[Saved entries]

%%

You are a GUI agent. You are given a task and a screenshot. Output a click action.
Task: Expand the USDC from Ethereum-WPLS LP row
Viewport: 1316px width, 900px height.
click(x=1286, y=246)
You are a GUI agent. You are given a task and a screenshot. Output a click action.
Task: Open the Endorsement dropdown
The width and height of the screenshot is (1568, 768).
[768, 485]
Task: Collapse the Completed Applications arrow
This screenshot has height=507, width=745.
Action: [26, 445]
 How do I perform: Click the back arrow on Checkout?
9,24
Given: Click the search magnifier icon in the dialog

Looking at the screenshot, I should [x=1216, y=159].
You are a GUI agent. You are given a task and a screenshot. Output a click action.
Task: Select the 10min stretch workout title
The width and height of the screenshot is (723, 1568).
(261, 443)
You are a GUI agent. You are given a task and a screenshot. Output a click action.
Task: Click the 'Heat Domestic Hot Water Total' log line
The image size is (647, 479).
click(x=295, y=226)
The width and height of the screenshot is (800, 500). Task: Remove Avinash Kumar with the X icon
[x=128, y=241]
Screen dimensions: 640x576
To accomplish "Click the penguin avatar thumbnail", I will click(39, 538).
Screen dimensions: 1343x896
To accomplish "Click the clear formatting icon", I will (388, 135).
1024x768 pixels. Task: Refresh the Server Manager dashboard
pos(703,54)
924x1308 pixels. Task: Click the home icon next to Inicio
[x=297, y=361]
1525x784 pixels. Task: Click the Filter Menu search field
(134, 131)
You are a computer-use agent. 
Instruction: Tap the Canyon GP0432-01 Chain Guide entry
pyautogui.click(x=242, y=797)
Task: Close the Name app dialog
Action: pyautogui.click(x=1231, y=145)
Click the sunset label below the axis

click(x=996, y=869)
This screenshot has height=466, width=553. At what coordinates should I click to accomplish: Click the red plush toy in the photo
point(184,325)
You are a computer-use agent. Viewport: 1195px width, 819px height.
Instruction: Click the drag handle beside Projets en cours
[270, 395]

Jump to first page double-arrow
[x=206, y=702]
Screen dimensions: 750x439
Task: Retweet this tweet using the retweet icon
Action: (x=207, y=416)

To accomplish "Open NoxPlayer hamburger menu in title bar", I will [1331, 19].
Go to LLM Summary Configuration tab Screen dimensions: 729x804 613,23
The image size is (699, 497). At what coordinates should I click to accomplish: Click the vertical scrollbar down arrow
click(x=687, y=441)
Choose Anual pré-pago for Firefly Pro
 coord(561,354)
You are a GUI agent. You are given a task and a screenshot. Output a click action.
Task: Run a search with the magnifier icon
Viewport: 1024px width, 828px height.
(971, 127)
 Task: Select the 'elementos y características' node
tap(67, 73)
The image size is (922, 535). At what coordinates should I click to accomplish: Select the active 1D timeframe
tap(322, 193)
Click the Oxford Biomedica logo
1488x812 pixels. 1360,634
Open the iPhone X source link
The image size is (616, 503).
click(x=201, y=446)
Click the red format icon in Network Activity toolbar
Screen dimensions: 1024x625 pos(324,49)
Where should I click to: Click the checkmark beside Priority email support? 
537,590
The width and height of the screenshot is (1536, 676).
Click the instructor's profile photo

%%

> **YOUR OBJECTIVE**: Where a line in the records above holds the string "Open", it counts toward the total; give that total alone.

> **REPLY**: 3